▶ REQUIREMENT
Only lines with the string "computer" should be returned from the data below.

━━━━━━━━━━━━━━━━

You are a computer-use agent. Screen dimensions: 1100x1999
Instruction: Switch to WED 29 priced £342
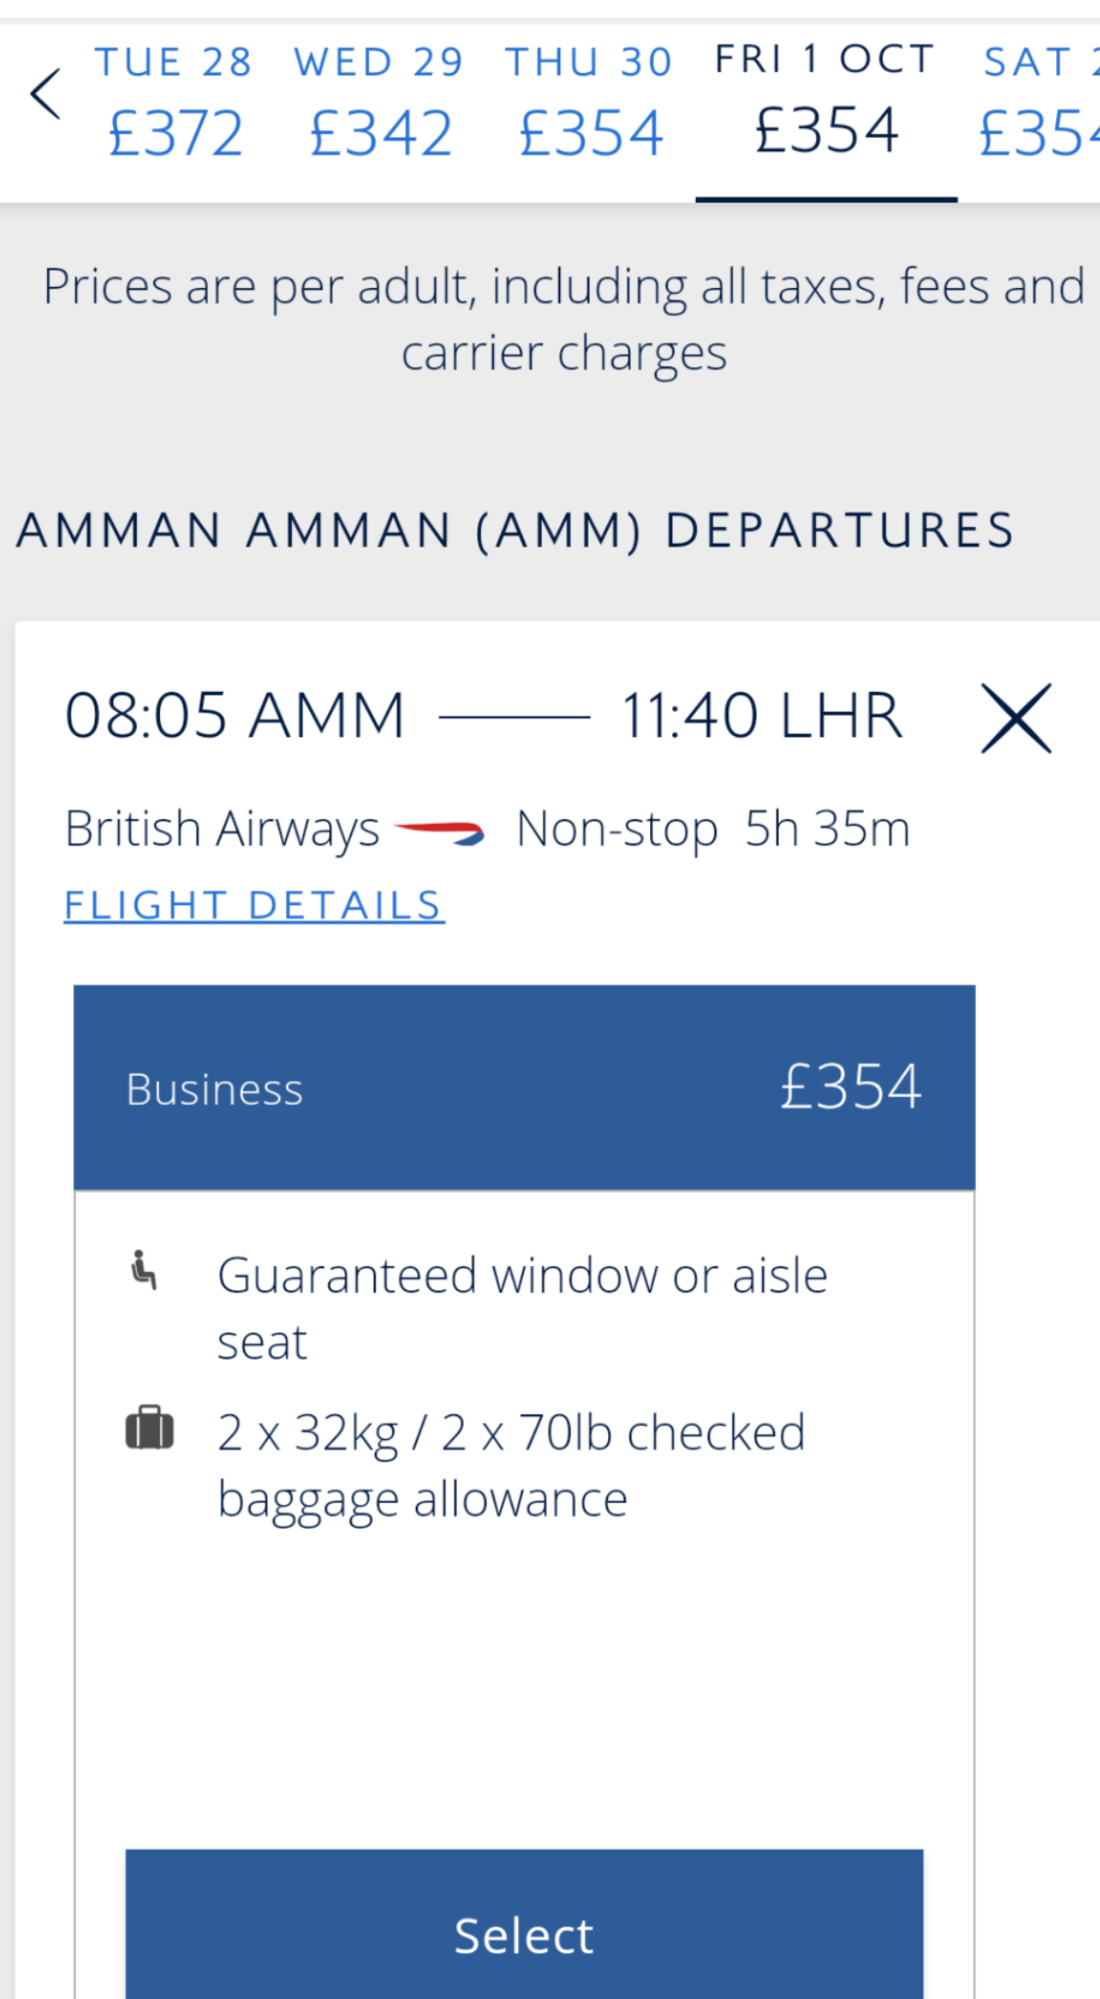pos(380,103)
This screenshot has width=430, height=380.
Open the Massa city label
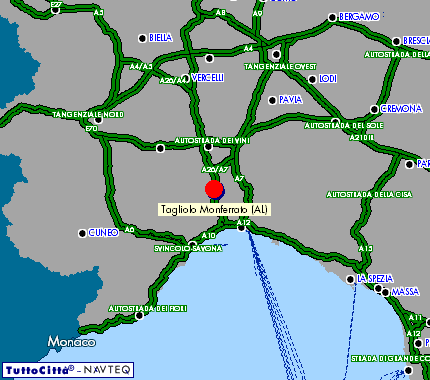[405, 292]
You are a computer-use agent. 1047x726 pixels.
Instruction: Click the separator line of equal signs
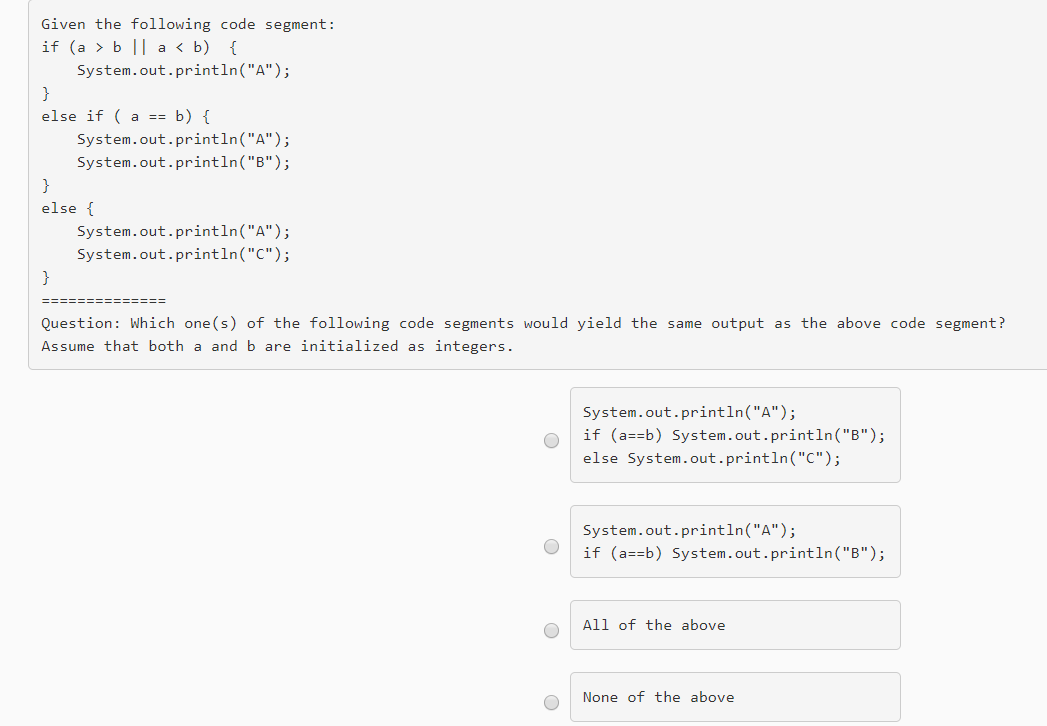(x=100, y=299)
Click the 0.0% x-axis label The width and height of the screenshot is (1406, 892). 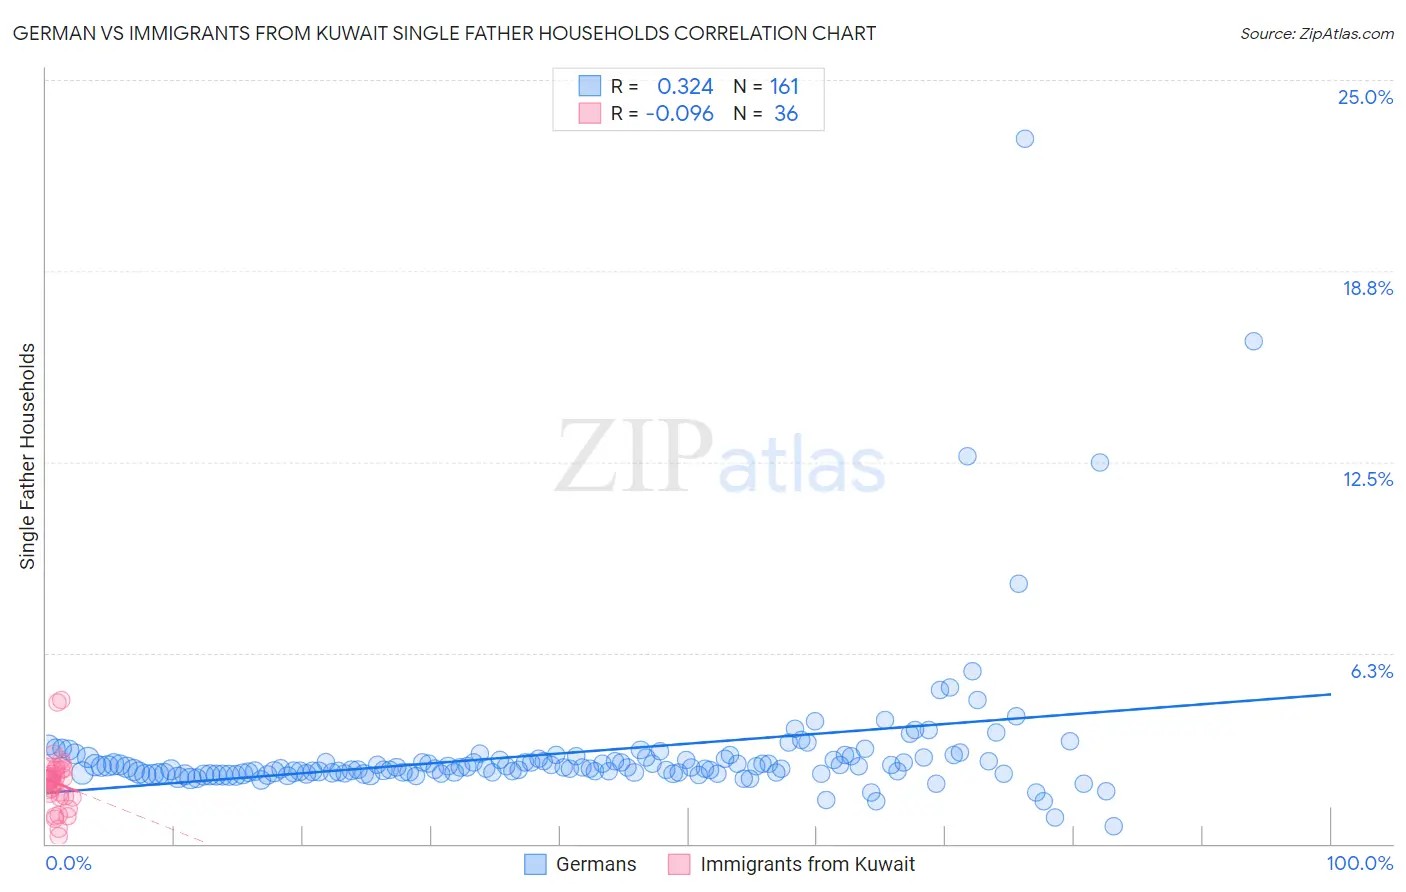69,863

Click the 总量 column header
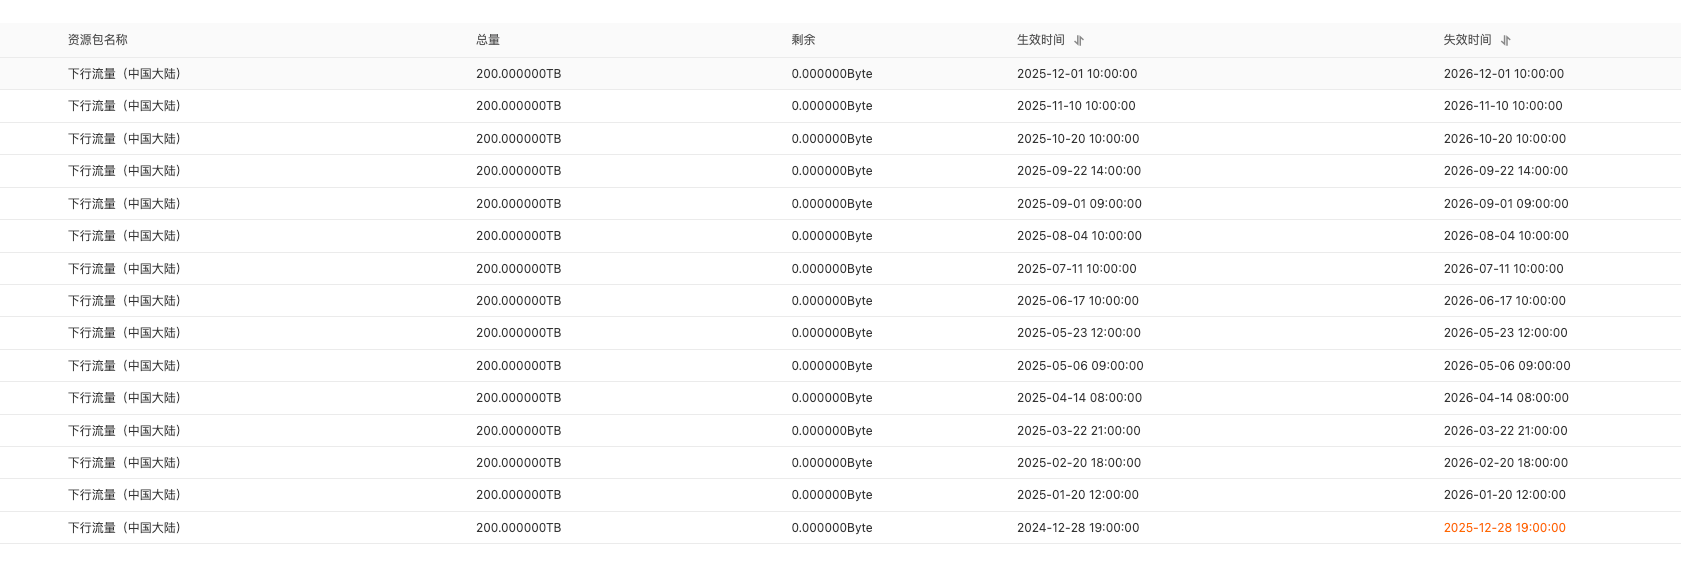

━━━━━━━━━━━━━━━━

▶ ANSWER FOR THIS EXERCISE
You are a computer-use agent. Screen dimensions: 1100x1999
You are a computer-use agent. 1047x726 pixels.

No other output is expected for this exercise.